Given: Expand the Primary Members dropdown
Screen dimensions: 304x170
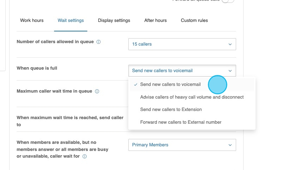Looking at the screenshot, I should (x=182, y=145).
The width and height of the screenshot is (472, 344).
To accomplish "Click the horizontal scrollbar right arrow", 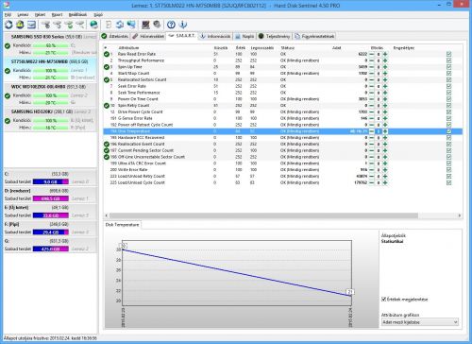I will [460, 215].
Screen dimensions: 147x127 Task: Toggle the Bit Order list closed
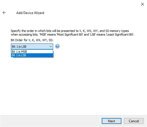pos(51,46)
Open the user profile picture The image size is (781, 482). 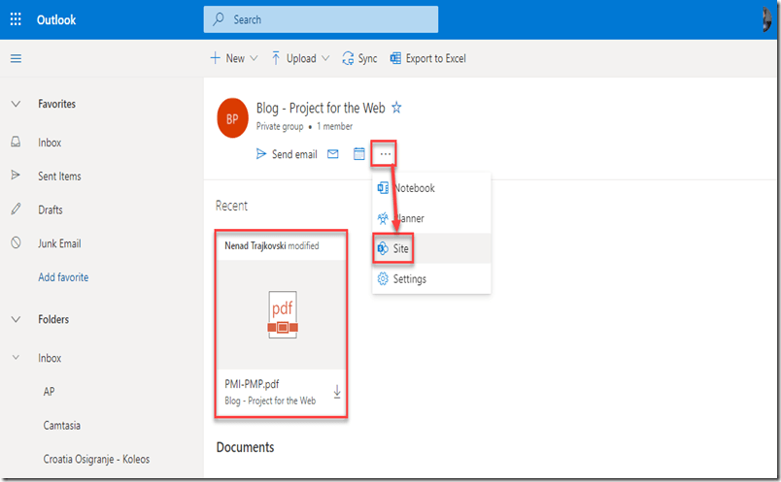tap(765, 19)

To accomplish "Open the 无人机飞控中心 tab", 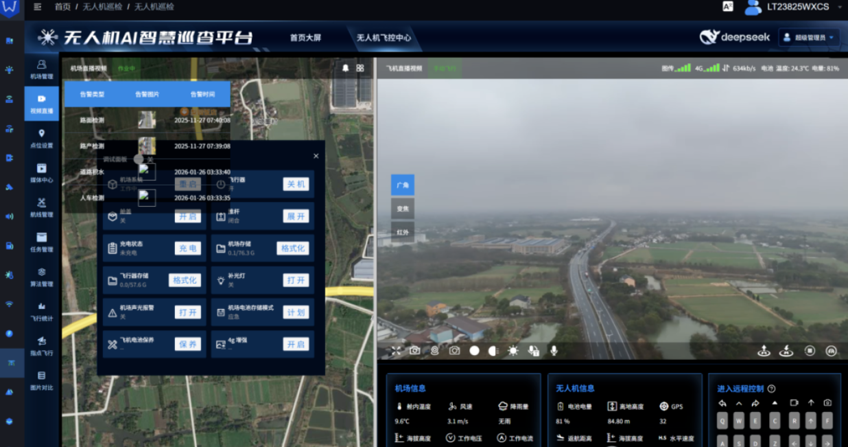I will pos(384,38).
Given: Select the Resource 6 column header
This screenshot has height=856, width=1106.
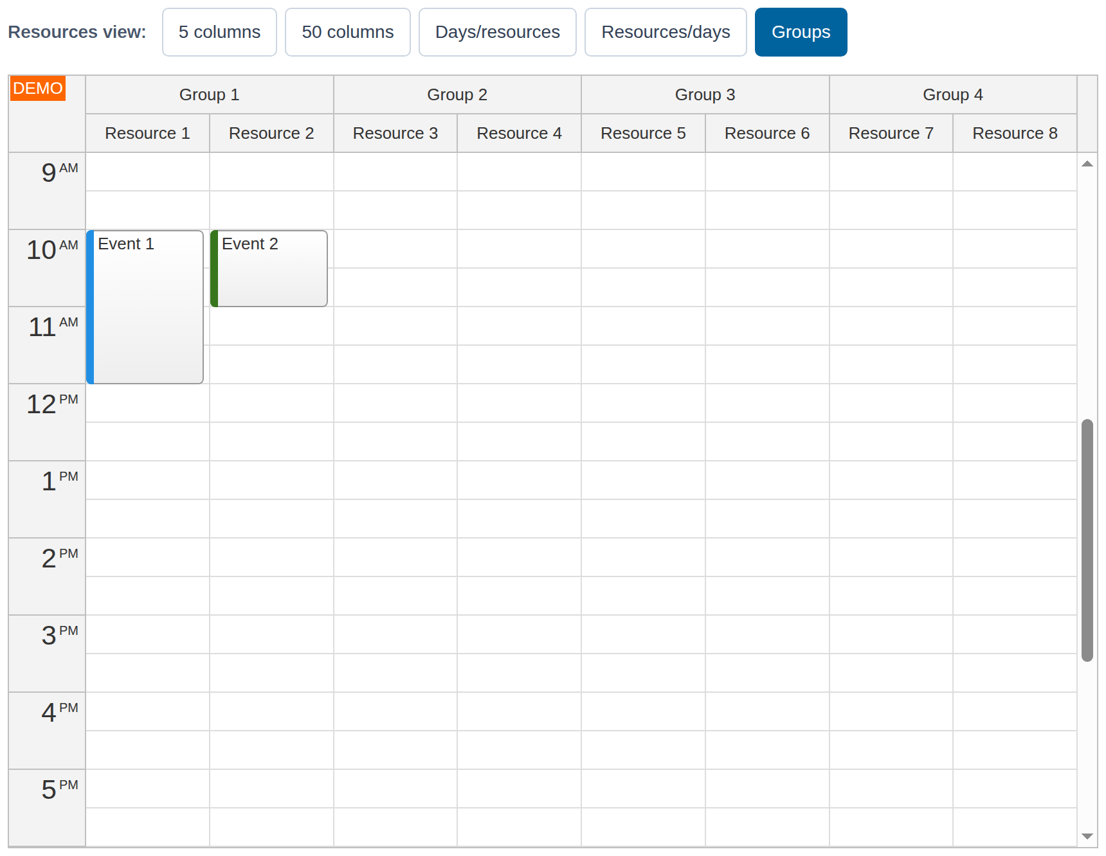Looking at the screenshot, I should pyautogui.click(x=767, y=134).
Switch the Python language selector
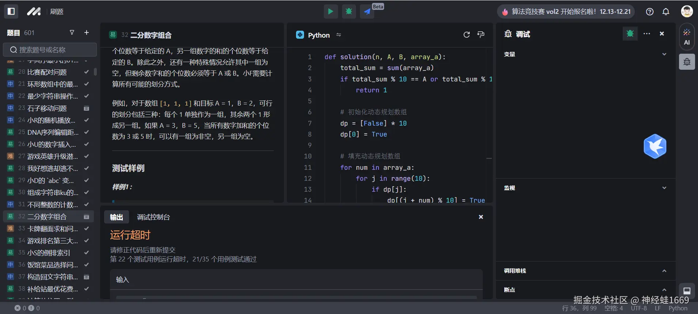The width and height of the screenshot is (698, 314). [x=319, y=35]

* Goal of the exercise
Can you arrange the lines from the one containing "Given: Select the Resource 6 column header" through the last line above, inclusive, as a two-column CSV with the headers command and result? Give one row per pair, put each value in a single quoted field with line breaks replaced by spaces, cover only those lines, and leave the pictures out.

* Finished task
command,result
"Given: Select the Resource 6 column header This screenshot has height=856, width=1106.","Looking at the screenshot, I should pyautogui.click(x=767, y=134)."
"Switch the Python language selector","The width and height of the screenshot is (698, 314). [x=319, y=35]"